Written problem:
Convert the records below into a JSON list of strings with one string per line, leaving out blank lines.

[begin Records for this task]

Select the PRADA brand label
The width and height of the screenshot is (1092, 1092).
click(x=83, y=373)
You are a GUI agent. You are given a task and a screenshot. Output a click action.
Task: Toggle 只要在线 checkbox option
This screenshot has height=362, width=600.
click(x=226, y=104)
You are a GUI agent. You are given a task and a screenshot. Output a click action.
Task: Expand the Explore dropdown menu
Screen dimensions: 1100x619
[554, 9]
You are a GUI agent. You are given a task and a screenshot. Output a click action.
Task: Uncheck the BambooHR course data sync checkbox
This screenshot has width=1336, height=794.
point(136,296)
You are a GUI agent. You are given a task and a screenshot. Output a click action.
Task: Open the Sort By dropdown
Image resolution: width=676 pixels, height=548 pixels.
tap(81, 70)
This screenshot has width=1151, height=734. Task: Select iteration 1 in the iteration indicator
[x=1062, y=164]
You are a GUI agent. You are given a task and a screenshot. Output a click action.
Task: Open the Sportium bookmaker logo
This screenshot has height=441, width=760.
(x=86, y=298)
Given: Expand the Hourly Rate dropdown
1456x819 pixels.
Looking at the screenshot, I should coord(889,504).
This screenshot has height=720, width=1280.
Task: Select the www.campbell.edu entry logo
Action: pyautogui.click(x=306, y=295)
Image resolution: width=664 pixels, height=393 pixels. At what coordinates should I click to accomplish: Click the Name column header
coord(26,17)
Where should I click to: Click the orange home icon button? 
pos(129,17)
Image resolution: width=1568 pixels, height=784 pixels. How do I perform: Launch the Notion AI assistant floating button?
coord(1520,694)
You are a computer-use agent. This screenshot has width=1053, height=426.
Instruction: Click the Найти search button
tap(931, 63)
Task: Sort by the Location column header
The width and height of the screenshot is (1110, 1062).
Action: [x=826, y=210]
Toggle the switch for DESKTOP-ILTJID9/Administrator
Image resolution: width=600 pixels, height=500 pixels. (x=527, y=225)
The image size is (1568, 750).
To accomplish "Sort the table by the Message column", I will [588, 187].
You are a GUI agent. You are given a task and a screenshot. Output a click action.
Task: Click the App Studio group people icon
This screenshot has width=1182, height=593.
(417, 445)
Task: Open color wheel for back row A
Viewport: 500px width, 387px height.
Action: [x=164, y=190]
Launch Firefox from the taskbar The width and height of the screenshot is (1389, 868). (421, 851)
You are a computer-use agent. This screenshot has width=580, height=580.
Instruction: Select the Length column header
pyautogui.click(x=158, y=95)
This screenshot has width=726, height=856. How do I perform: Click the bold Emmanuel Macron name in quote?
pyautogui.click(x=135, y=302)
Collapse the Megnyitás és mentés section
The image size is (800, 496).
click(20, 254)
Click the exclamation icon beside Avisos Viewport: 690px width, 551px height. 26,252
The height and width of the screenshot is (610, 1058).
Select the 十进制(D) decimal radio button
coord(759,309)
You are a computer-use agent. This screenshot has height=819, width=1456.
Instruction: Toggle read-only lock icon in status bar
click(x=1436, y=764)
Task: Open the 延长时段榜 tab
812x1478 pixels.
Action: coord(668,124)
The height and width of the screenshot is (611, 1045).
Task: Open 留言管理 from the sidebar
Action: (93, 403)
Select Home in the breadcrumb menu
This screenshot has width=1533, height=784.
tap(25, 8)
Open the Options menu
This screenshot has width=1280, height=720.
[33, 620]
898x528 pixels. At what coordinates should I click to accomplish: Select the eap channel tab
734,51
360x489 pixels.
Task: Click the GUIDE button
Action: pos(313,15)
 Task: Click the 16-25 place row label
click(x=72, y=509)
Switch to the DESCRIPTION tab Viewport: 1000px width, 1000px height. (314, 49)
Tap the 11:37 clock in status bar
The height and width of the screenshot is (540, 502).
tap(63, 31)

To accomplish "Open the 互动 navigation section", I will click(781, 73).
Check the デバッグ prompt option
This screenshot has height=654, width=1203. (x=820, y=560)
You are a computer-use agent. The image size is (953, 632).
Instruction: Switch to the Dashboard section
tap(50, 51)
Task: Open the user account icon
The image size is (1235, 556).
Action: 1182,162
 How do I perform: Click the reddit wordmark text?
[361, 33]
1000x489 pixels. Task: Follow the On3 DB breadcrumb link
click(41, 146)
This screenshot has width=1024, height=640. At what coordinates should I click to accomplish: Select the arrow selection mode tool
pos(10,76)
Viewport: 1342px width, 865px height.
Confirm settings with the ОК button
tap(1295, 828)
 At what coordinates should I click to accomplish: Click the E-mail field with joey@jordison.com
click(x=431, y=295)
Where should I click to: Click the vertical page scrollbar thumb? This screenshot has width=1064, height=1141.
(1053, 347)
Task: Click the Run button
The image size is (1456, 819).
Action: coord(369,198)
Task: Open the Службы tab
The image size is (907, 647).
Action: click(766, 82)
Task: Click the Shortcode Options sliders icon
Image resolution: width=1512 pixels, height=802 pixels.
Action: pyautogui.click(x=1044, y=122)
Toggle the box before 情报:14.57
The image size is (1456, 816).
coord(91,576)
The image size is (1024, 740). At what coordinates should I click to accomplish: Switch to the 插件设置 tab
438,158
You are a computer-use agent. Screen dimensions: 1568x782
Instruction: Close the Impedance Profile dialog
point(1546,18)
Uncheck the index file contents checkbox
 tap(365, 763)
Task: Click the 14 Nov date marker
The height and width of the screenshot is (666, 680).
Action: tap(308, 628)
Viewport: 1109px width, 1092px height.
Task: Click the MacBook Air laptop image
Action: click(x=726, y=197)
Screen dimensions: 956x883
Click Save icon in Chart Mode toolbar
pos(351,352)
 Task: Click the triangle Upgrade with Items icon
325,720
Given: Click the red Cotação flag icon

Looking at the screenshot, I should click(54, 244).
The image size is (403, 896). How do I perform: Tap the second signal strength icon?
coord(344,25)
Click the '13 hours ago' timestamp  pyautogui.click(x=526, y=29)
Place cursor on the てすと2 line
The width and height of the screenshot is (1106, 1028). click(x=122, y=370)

[end Records for this task]

Output for this task:
[
  "Select the PRADA brand label",
  "The width and height of the screenshot is (1092, 1092).",
  "click(x=83, y=373)",
  "You are a GUI agent. You are given a task and a screenshot. Output a click action.",
  "Task: Toggle 只要在线 checkbox option",
  "This screenshot has height=362, width=600.",
  "click(x=226, y=104)",
  "You are a GUI agent. You are given a task and a screenshot. Output a click action.",
  "Task: Expand the Explore dropdown menu",
  "Screen dimensions: 1100x619",
  "[554, 9]",
  "You are a GUI agent. You are given a task and a screenshot. Output a click action.",
  "Task: Uncheck the BambooHR course data sync checkbox",
  "This screenshot has width=1336, height=794.",
  "point(136,296)",
  "You are a GUI agent. You are given a task and a screenshot. Output a click action.",
  "Task: Open the Sort By dropdown",
  "Image resolution: width=676 pixels, height=548 pixels.",
  "tap(81, 70)",
  "This screenshot has width=1151, height=734. Task: Select iteration 1 in the iteration indicator",
  "[x=1062, y=164]",
  "You are a GUI agent. You are given a task and a screenshot. Output a click action.",
  "Task: Open the Sportium bookmaker logo",
  "This screenshot has height=441, width=760.",
  "(x=86, y=298)",
  "Given: Expand the Hourly Rate dropdown",
  "1456x819 pixels.",
  "Looking at the screenshot, I should coord(889,504).",
  "This screenshot has height=720, width=1280.",
  "Task: Select the www.campbell.edu entry logo",
  "Action: pyautogui.click(x=306, y=295)",
  "Image resolution: width=664 pixels, height=393 pixels. At what coordinates should I click to accomplish: Click the Name column header",
  "coord(26,17)",
  "Where should I click to: Click the orange home icon button? ",
  "pos(129,17)",
  "Image resolution: width=1568 pixels, height=784 pixels. How do I perform: Launch the Notion AI assistant floating button?",
  "coord(1520,694)",
  "You are a computer-use agent. This screenshot has width=1053, height=426.",
  "Instruction: Click the Найти search button",
  "tap(931, 63)",
  "Task: Sort by the Location column header",
  "The width and height of the screenshot is (1110, 1062).",
  "Action: [x=826, y=210]",
  "Toggle the switch for DESKTOP-ILTJID9/Administrator",
  "Image resolution: width=600 pixels, height=500 pixels. (x=527, y=225)",
  "The image size is (1568, 750).",
  "To accomplish \"Sort the table by the Message column\", I will [588, 187].",
  "You are a GUI agent. You are given a task and a screenshot. Output a click action.",
  "Task: Click the App Studio group people icon",
  "This screenshot has width=1182, height=593.",
  "(417, 445)",
  "Task: Open color wheel for back row A",
  "Viewport: 500px width, 387px height.",
  "Action: [x=164, y=190]",
  "Launch Firefox from the taskbar The width and height of the screenshot is (1389, 868). (421, 851)",
  "You are a computer-use agent. This screenshot has width=580, height=580.",
  "Instruction: Select the Length column header",
  "pyautogui.click(x=158, y=95)",
  "This screenshot has width=726, height=856. How do I perform: Click the bold Emmanuel Macron name in quote?",
  "pyautogui.click(x=135, y=302)",
  "Collapse the Megnyitás és mentés section",
  "The image size is (800, 496).",
  "click(20, 254)",
  "Click the exclamation icon beside Avisos Viewport: 690px width, 551px height. 26,252",
  "The height and width of the screenshot is (610, 1058).",
  "Select the 十进制(D) decimal radio button",
  "coord(759,309)",
  "You are a computer-use agent. This screenshot has height=819, width=1456.",
  "Instruction: Toggle read-only lock icon in status bar",
  "click(x=1436, y=764)",
  "Task: Open the 延长时段榜 tab",
  "812x1478 pixels.",
  "Action: coord(668,124)",
  "The height and width of the screenshot is (611, 1045).",
  "Task: Open 留言管理 from the sidebar",
  "Action: (93, 403)",
  "Select Home in the breadcrumb menu",
  "This screenshot has width=1533, height=784.",
  "tap(25, 8)",
  "Open the Options menu",
  "This screenshot has width=1280, height=720.",
  "[33, 620]",
  "898x528 pixels. At what coordinates should I click to accomplish: Select the eap channel tab",
  "734,51",
  "360x489 pixels.",
  "Task: Click the GUIDE button",
  "Action: pos(313,15)",
  " Task: Click the 16-25 place row label",
  "click(x=72, y=509)",
  "Switch to the DESCRIPTION tab Viewport: 1000px width, 1000px height. (314, 49)",
  "Tap the 11:37 clock in status bar",
  "The height and width of the screenshot is (540, 502).",
  "tap(63, 31)",
  "To accomplish \"Open the 互动 navigation section\", I will click(781, 73).",
  "Check the デバッグ prompt option",
  "This screenshot has height=654, width=1203. (x=820, y=560)",
  "You are a computer-use agent. The image size is (953, 632).",
  "Instruction: Switch to the Dashboard section",
  "tap(50, 51)",
  "Task: Open the user account icon",
  "The image size is (1235, 556).",
  "Action: 1182,162",
  " How do I perform: Click the reddit wordmark text?",
  "[361, 33]",
  "1000x489 pixels. Task: Follow the On3 DB breadcrumb link",
  "click(41, 146)",
  "This screenshot has width=1024, height=640. At what coordinates should I click to accomplish: Select the arrow selection mode tool",
  "pos(10,76)",
  "Viewport: 1342px width, 865px height.",
  "Confirm settings with the ОК button",
  "tap(1295, 828)",
  " At what coordinates should I click to accomplish: Click the E-mail field with joey@jordison.com",
  "click(x=431, y=295)",
  "Where should I click to: Click the vertical page scrollbar thumb? This screenshot has width=1064, height=1141.",
  "(1053, 347)",
  "Task: Click the Run button",
  "The image size is (1456, 819).",
  "Action: coord(369,198)",
  "Task: Open the Службы tab",
  "The image size is (907, 647).",
  "Action: click(766, 82)",
  "Task: Click the Shortcode Options sliders icon",
  "Image resolution: width=1512 pixels, height=802 pixels.",
  "Action: pyautogui.click(x=1044, y=122)",
  "Toggle the box before 情报:14.57",
  "The image size is (1456, 816).",
  "coord(91,576)",
  "The image size is (1024, 740). At what coordinates should I click to accomplish: Switch to the 插件设置 tab",
  "438,158",
  "You are a computer-use agent. Screen dimensions: 1568x782",
  "Instruction: Close the Impedance Profile dialog",
  "point(1546,18)",
  "Uncheck the index file contents checkbox",
  " tap(365, 763)",
  "Task: Click the 14 Nov date marker",
  "The height and width of the screenshot is (666, 680).",
  "Action: tap(308, 628)",
  "Viewport: 1109px width, 1092px height.",
  "Task: Click the MacBook Air laptop image",
  "Action: click(x=726, y=197)",
  "Screen dimensions: 956x883",
  "Click Save icon in Chart Mode toolbar",
  "pos(351,352)",
  " Task: Click the triangle Upgrade with Items icon",
  "325,720",
  "Given: Click the red Cotação flag icon",
  "Looking at the screenshot, I should click(54, 244).",
  "The image size is (403, 896). How do I perform: Tap the second signal strength icon?",
  "coord(344,25)",
  "Click the '13 hours ago' timestamp  pyautogui.click(x=526, y=29)",
  "Place cursor on the てすと2 line",
  "The width and height of the screenshot is (1106, 1028). click(x=122, y=370)"
]